Weekly tech bulletin for week ending 2015-05-31. Windows 10 launch, IRS hacked an more.

Published: Sun, 31 May 2015 by Rad

1. Windows 10 to Launch on July 29

Published: May 31, 2015 software

Microsoft has just announced that the new Windows 10 will launch on July 29 for users across the world, so those on Windows 8.1 and Windows 7 will be allowed to upgrade to the new operating system starting the same day.

One year to update for free

Terry Myerson, head of the OS unit at Microsoft, has confirmed today that July 29 is the date for Windows 10, adding that anyone who purchases a computer running Windows 8.1 between today and late next month is already able to reserve the free upgrade to the new OS.

Starting June 1, Microsoft is displaying Windows 10 upgrade notifications on computers running Windows 7 and Windows 8.1, so users running any of these OS versions can reserve their free upgrade and will be notified when it becomes available.

According to leaked document Windows 10 will be available for purchase on August 31, according to a page on the Newegg site. Microsoft confirmed Monday that the company will sell Windows 10 at retail for the same price as Windows 8.1: $119 for Windows 10 Home, $199 for Windows 10 Professional, and $99 for a Windows 10 Pro Pack to jump from a licensed copy of Windows 10 Home to the Professional version.

Follow   news.softpedia.com to read more.

2. Russian hackers behind $50 million IRS scheme, report says

Published: May 29, 2015 security

The hackers used data stolen from the IRS to file fraudulent tax returns and received $50 million before they were caught, according to the report. The theft of critical information of more than 100,000 taxpayers from the Internal Revenue Service (IRS) database was the work of hackers in Russia.

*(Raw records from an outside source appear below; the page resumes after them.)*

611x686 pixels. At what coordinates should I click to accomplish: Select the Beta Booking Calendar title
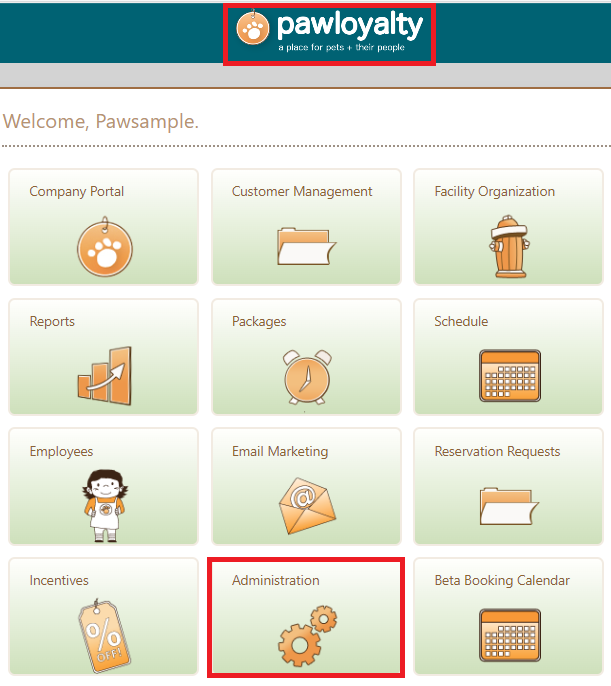502,581
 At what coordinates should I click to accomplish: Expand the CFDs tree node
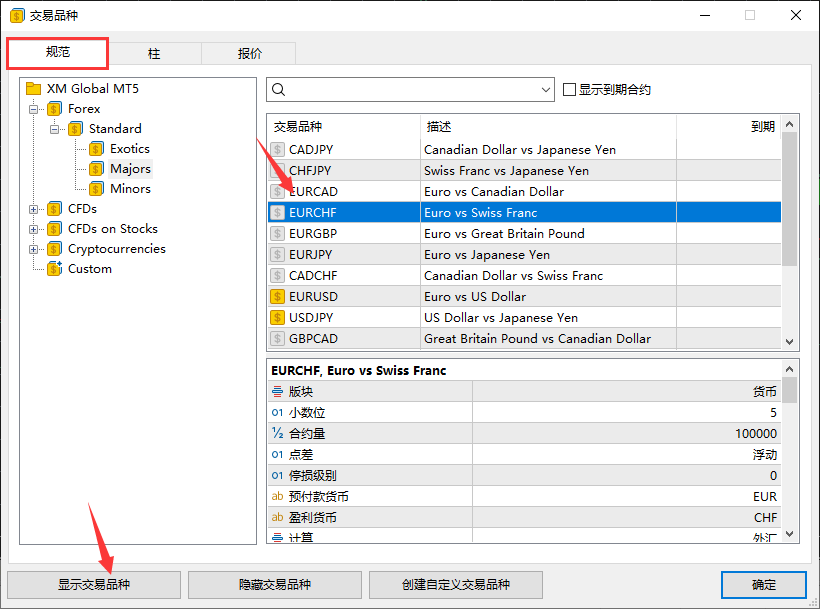click(x=34, y=209)
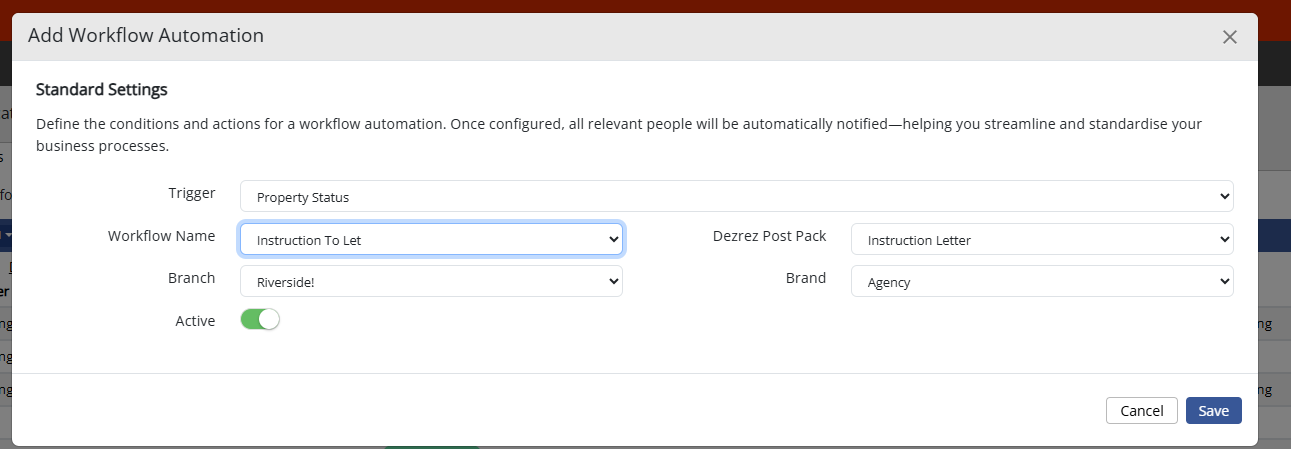Viewport: 1291px width, 449px height.
Task: Save the workflow automation
Action: [1213, 411]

A thorn in the side of US government agencies

The admission comes just days after the IRS announced that hackers acquired critical taxpayer information from over 100,000 people through its "Get Transcript" tool. The agency said that the hackers used information obtained from previous hacks, including names, Social Security numbers and intimate details on the individuals, to receive a transcript of past tax returns.

According to the Associated Press, over $50 million in tax refunds was handed to the hackers before the attack was discovered this month.

In all, about 200,000 attempts were made from questionable email domains, with more than 100,000 of those attempts successfully clearing authentication hurdles

So far, the key details in the attack have not followed other hacks from Russia. In the IRS case, hackers used the legitimate "Get Transcript" tool to access all the taxpayer information they needed to file fraudulent returns. Those hackers conducted targeted attacks with information they already had from a previous hack on a third-party service, the IRS said, without noting which hack may have caused the initial data breach.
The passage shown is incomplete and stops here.